◆ **Exercise aim**: The line with "This screenshot has" through the last line of the entries: give these again exactly, and only these, without any pictures.

◆ **Supplied data**:
☆ ☆ ☆

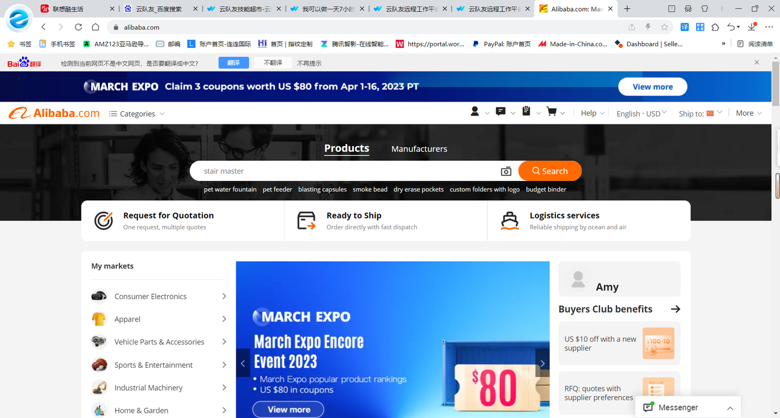Viewport: 780px width, 418px height.
Task: Switch to the Manufacturers search tab
Action: [419, 149]
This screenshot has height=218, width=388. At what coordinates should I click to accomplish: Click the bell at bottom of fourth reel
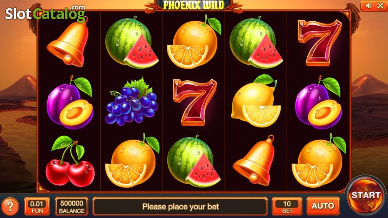254,161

☆ ☆ ☆

◆ **Written answer**:
This screenshot has height=218, width=388. At what coordinates should I click to accomplish: Click the bell at bottom of fourth reel
254,161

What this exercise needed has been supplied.